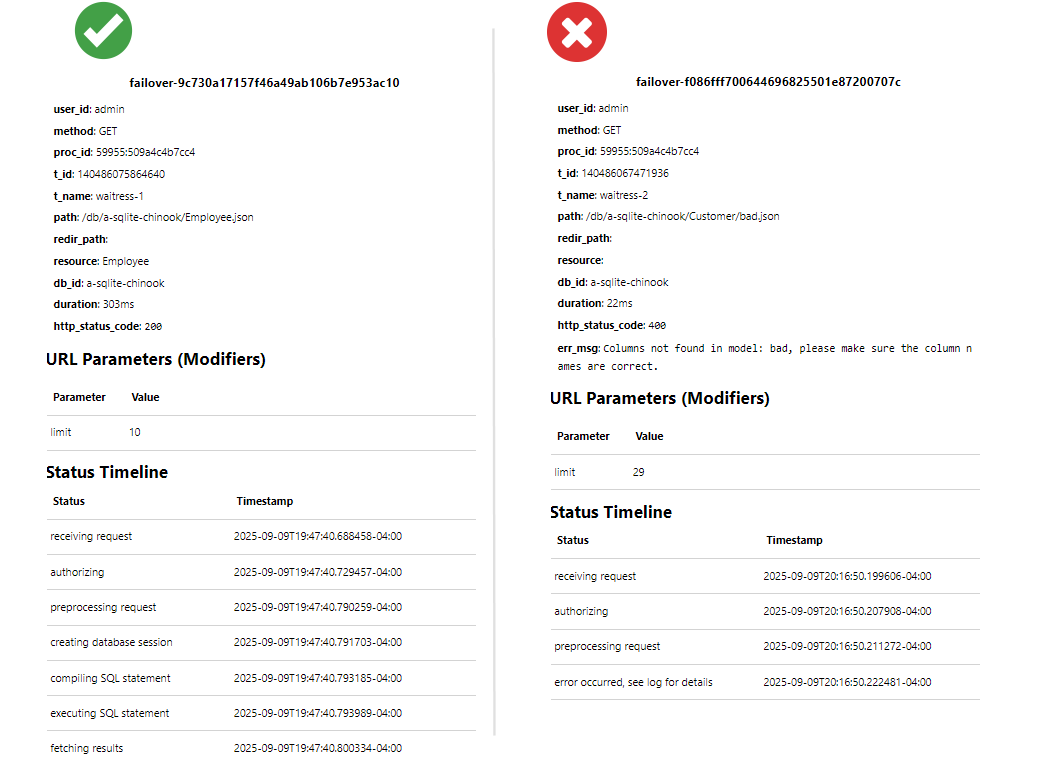This screenshot has height=760, width=1039.
Task: Click the limit value 10 cell
Action: pos(137,432)
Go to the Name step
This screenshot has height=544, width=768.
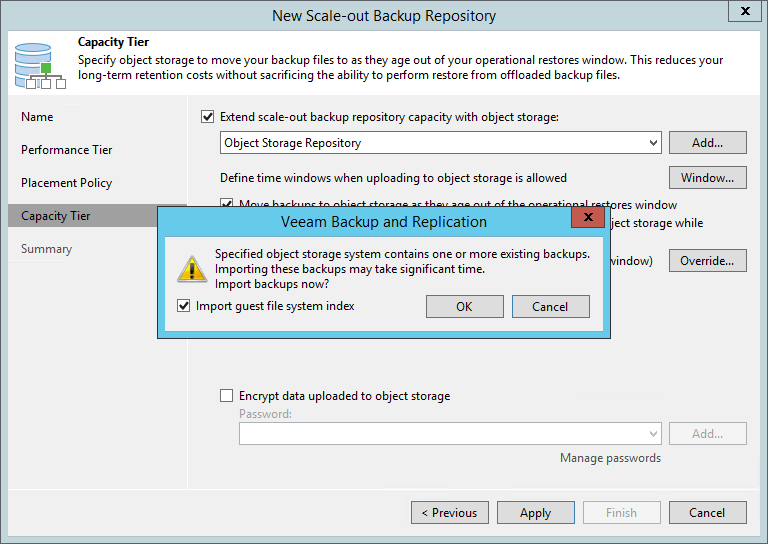point(37,117)
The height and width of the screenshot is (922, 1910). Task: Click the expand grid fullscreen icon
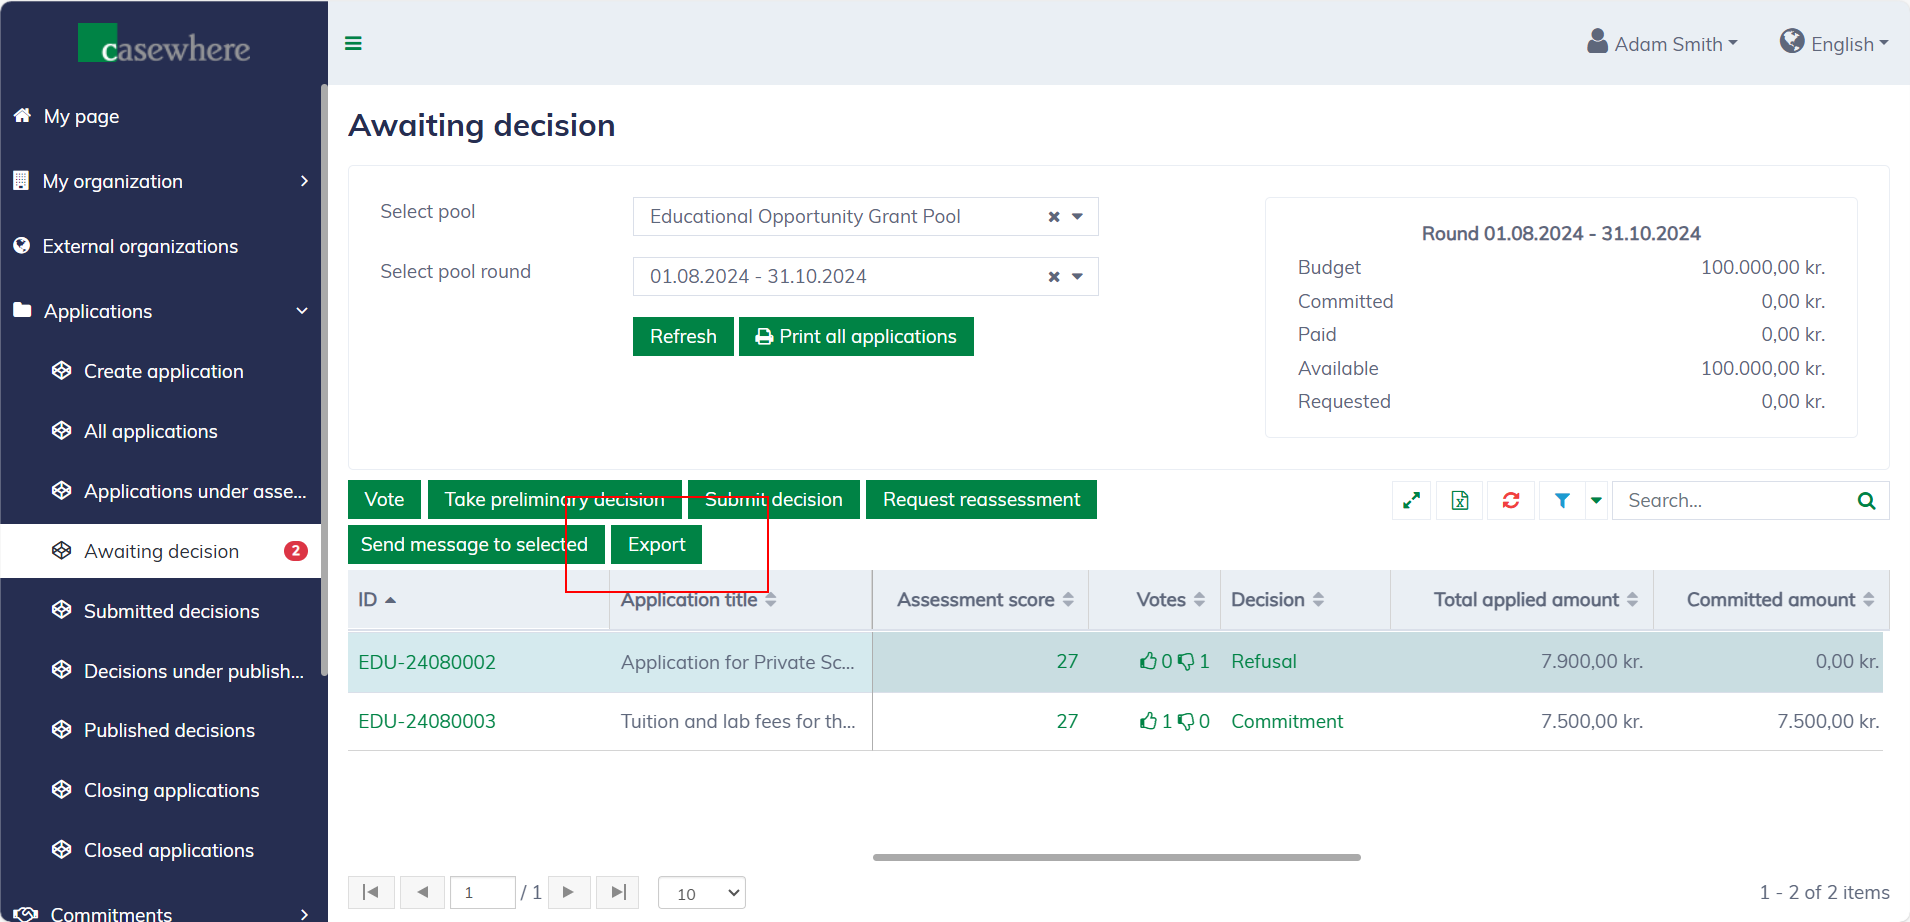coord(1411,500)
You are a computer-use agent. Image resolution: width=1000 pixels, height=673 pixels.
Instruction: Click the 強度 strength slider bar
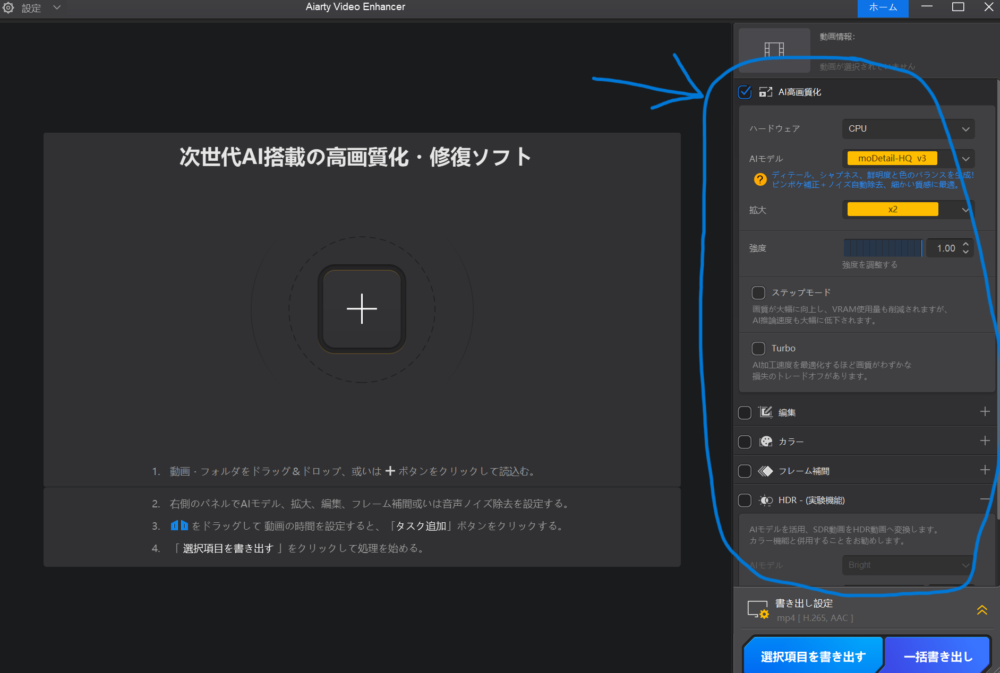883,247
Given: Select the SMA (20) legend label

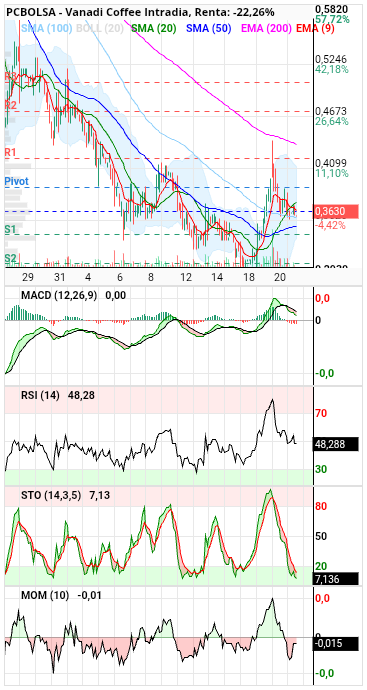Looking at the screenshot, I should tap(154, 29).
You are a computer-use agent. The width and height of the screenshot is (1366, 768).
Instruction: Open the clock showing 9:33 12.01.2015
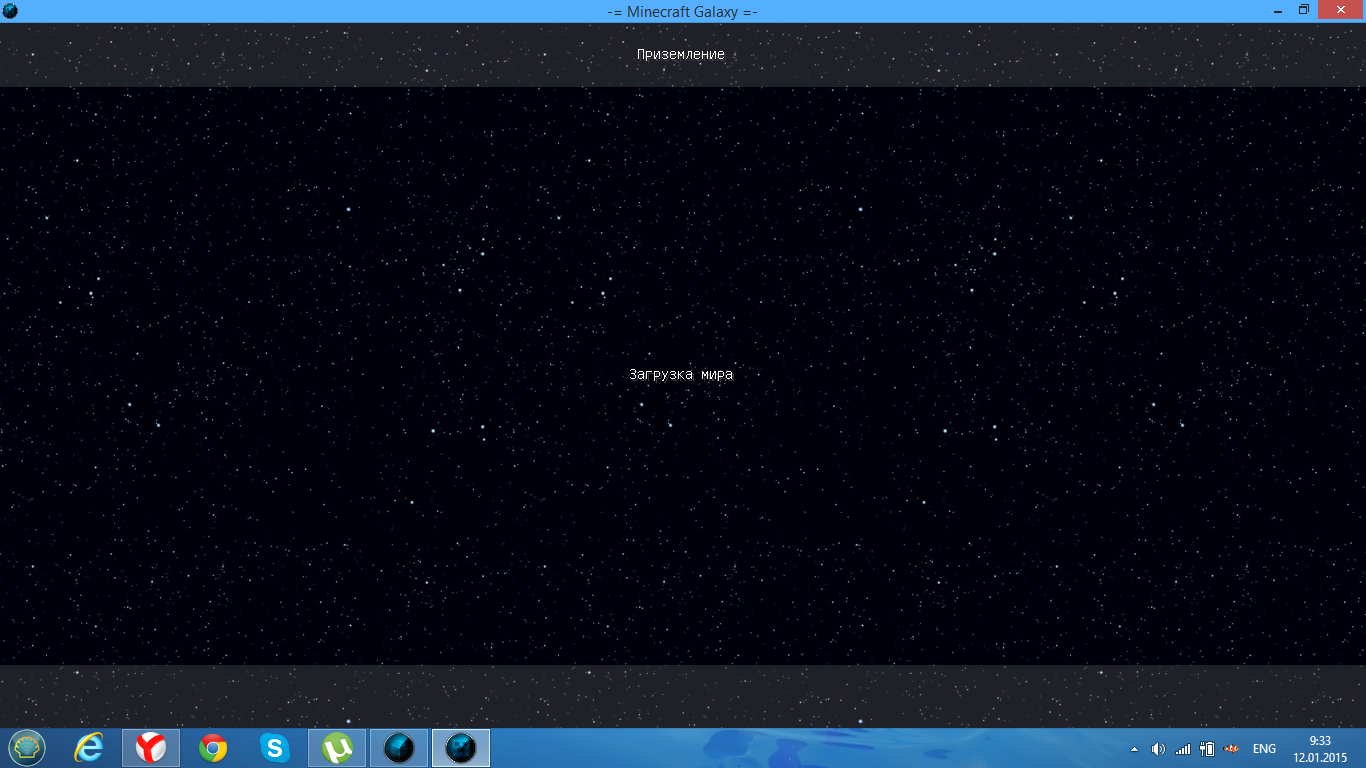point(1320,748)
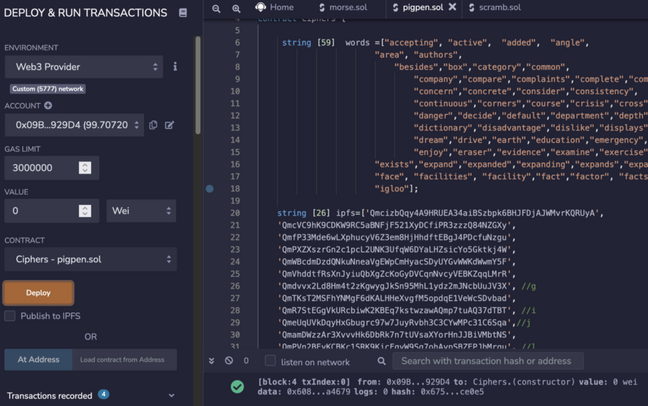Open the plugin documentation icon beside the panel title
This screenshot has width=648, height=406.
[183, 13]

========

(ACTION ITEM) From the listing above, restate verbatim the lines running from the one with "Go to the Name step" through the one with "You are a computer-use agent. Image", inclusive, but not the pictures.

(RESULT FOR THIS TASK)
Go to the Name step
This screenshot has height=544, width=768.
point(37,117)
The height and width of the screenshot is (922, 1910). Task: Click the expand grid fullscreen icon
coord(1411,500)
You are a computer-use agent. Image resolution: width=1000 pixels, height=673 pixels.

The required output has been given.